[Start of section]

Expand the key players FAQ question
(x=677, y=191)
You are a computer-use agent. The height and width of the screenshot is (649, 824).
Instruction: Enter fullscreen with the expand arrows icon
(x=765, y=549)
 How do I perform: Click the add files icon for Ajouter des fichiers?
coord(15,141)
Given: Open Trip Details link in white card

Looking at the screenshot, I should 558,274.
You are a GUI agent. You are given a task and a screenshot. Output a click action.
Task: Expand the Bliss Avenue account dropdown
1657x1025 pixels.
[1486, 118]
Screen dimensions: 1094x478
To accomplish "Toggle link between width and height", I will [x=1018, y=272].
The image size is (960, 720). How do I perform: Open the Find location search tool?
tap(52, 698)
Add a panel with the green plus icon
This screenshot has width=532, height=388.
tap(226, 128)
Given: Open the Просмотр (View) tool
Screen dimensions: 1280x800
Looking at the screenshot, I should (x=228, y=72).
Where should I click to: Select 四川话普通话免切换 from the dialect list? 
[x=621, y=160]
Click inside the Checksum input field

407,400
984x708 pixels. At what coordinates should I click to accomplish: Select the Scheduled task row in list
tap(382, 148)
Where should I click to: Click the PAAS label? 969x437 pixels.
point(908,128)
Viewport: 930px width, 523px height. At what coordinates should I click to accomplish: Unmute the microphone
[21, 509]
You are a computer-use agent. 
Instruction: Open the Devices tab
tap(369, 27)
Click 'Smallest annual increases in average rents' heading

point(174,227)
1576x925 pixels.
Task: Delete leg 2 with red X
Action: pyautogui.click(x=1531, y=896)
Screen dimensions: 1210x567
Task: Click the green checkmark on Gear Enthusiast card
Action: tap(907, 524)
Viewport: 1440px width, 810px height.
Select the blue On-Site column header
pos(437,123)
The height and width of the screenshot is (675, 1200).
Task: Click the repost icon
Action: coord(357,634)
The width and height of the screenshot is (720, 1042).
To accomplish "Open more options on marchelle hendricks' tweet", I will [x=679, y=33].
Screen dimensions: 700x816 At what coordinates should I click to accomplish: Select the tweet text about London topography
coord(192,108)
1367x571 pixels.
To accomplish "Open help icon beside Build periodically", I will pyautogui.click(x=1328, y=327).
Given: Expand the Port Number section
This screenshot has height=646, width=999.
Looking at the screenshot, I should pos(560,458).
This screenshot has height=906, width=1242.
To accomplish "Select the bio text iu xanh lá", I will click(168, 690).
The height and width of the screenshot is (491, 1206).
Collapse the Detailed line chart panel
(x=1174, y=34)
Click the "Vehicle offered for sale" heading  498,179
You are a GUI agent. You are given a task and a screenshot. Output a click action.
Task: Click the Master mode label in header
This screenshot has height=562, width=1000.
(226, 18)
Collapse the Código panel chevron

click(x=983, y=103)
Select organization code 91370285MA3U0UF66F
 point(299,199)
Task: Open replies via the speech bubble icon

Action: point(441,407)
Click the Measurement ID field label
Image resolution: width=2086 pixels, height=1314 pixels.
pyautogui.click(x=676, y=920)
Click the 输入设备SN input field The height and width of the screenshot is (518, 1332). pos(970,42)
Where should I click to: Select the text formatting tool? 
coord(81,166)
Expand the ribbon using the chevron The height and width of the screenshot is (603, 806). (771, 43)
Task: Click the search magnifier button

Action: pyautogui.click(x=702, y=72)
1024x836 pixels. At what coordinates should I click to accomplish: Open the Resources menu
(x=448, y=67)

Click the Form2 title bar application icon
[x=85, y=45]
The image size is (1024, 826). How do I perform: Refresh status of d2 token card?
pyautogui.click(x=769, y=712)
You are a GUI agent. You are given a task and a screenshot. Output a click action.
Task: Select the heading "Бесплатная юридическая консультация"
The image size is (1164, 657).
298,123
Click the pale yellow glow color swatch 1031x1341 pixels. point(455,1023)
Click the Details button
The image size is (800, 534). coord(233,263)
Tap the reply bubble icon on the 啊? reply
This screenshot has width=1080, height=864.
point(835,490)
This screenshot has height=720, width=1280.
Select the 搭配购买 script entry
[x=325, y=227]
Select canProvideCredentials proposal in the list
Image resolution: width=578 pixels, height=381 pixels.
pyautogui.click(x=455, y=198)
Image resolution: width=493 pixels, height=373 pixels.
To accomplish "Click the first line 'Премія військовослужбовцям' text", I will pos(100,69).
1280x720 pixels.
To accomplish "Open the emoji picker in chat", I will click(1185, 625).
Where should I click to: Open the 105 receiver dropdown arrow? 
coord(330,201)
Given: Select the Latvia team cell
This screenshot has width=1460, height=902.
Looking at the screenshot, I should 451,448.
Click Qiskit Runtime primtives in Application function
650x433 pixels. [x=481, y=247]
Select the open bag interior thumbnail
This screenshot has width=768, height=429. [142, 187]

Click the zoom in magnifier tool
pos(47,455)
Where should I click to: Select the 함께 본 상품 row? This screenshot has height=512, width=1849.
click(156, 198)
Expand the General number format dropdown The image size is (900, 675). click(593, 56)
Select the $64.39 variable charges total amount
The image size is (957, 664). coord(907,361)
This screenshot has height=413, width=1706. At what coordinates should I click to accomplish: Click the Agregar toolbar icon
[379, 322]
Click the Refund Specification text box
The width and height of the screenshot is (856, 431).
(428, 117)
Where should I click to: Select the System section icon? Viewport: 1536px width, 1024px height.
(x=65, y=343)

[End of section]

● **Work request**:
All lines above are to be transcribed exactly.

● **Response to the exercise**:
Expand the key players FAQ question
(x=677, y=191)
You are a computer-use agent. The height and width of the screenshot is (649, 824).
Instruction: Enter fullscreen with the expand arrows icon
(x=765, y=549)
 How do I perform: Click the add files icon for Ajouter des fichiers?
coord(15,141)
Given: Open Trip Details link in white card

Looking at the screenshot, I should 558,274.
You are a GUI agent. You are given a task and a screenshot. Output a click action.
Task: Expand the Bliss Avenue account dropdown
1657x1025 pixels.
[1486, 118]
Screen dimensions: 1094x478
To accomplish "Toggle link between width and height", I will [x=1018, y=272].
The image size is (960, 720). How do I perform: Open the Find location search tool?
tap(52, 698)
Add a panel with the green plus icon
This screenshot has width=532, height=388.
tap(226, 128)
Given: Open the Просмотр (View) tool
Screen dimensions: 1280x800
Looking at the screenshot, I should (x=228, y=72).
Where should I click to: Select 四川话普通话免切换 from the dialect list? 
[x=621, y=160]
Click inside the Checksum input field

407,400
984x708 pixels. At what coordinates should I click to accomplish: Select the Scheduled task row in list
tap(382, 148)
Where should I click to: Click the PAAS label? 969x437 pixels.
point(908,128)
Viewport: 930px width, 523px height. At what coordinates should I click to accomplish: Unmute the microphone
[21, 509]
You are a computer-use agent. 
Instruction: Open the Devices tab
tap(369, 27)
Click 'Smallest annual increases in average rents' heading

point(174,227)
1576x925 pixels.
Task: Delete leg 2 with red X
Action: pyautogui.click(x=1531, y=896)
Screen dimensions: 1210x567
Task: Click the green checkmark on Gear Enthusiast card
Action: tap(907, 524)
Viewport: 1440px width, 810px height.
Select the blue On-Site column header
pos(437,123)
The height and width of the screenshot is (675, 1200).
Task: Click the repost icon
Action: coord(357,634)
The width and height of the screenshot is (720, 1042).
To accomplish "Open more options on marchelle hendricks' tweet", I will [x=679, y=33].
Screen dimensions: 700x816 At what coordinates should I click to accomplish: Select the tweet text about London topography
coord(192,108)
1367x571 pixels.
To accomplish "Open help icon beside Build periodically", I will pyautogui.click(x=1328, y=327).
Given: Expand the Port Number section
This screenshot has height=646, width=999.
Looking at the screenshot, I should pos(560,458).
This screenshot has height=906, width=1242.
To accomplish "Select the bio text iu xanh lá", I will click(168, 690).
The height and width of the screenshot is (491, 1206).
Collapse the Detailed line chart panel
(x=1174, y=34)
Click the "Vehicle offered for sale" heading  498,179
You are a GUI agent. You are given a task and a screenshot. Output a click action.
Task: Click the Master mode label in header
This screenshot has height=562, width=1000.
(226, 18)
Collapse the Código panel chevron

click(x=983, y=103)
Select organization code 91370285MA3U0UF66F
 point(299,199)
Task: Open replies via the speech bubble icon

Action: point(441,407)
Click the Measurement ID field label
Image resolution: width=2086 pixels, height=1314 pixels.
pyautogui.click(x=676, y=920)
Click the 输入设备SN input field The height and width of the screenshot is (518, 1332). pos(970,42)
Where should I click to: Select the text formatting tool? 
coord(81,166)
Expand the ribbon using the chevron The height and width of the screenshot is (603, 806). (771, 43)
Task: Click the search magnifier button

Action: pyautogui.click(x=702, y=72)
1024x836 pixels. At what coordinates should I click to accomplish: Open the Resources menu
(x=448, y=67)

Click the Form2 title bar application icon
[x=85, y=45]
The image size is (1024, 826). How do I perform: Refresh status of d2 token card?
pyautogui.click(x=769, y=712)
You are a GUI agent. You are given a task and a screenshot. Output a click action.
Task: Select the heading "Бесплатная юридическая консультация"
The image size is (1164, 657).
298,123
Click the pale yellow glow color swatch 1031x1341 pixels. point(455,1023)
Click the Details button
The image size is (800, 534). coord(233,263)
Tap the reply bubble icon on the 啊? reply
This screenshot has width=1080, height=864.
point(835,490)
This screenshot has height=720, width=1280.
Select the 搭配购买 script entry
[x=325, y=227]
Select canProvideCredentials proposal in the list
Image resolution: width=578 pixels, height=381 pixels.
pyautogui.click(x=455, y=198)
Image resolution: width=493 pixels, height=373 pixels.
To accomplish "Click the first line 'Премія військовослужбовцям' text", I will pos(100,69).
1280x720 pixels.
To accomplish "Open the emoji picker in chat", I will click(1185, 625).
Where should I click to: Open the 105 receiver dropdown arrow? 
coord(330,201)
Given: Select the Latvia team cell
This screenshot has width=1460, height=902.
Looking at the screenshot, I should 451,448.
Click Qiskit Runtime primtives in Application function
650x433 pixels. [x=481, y=247]
Select the open bag interior thumbnail
This screenshot has width=768, height=429. [142, 187]

Click the zoom in magnifier tool
pos(47,455)
Where should I click to: Select the 함께 본 상품 row? This screenshot has height=512, width=1849.
click(156, 198)
Expand the General number format dropdown The image size is (900, 675). click(593, 56)
Select the $64.39 variable charges total amount
The image size is (957, 664). coord(907,361)
This screenshot has height=413, width=1706. At what coordinates should I click to accomplish: Click the Agregar toolbar icon
[379, 322]
Click the Refund Specification text box
The width and height of the screenshot is (856, 431).
(428, 117)
Where should I click to: Select the System section icon? Viewport: 1536px width, 1024px height.
(x=65, y=343)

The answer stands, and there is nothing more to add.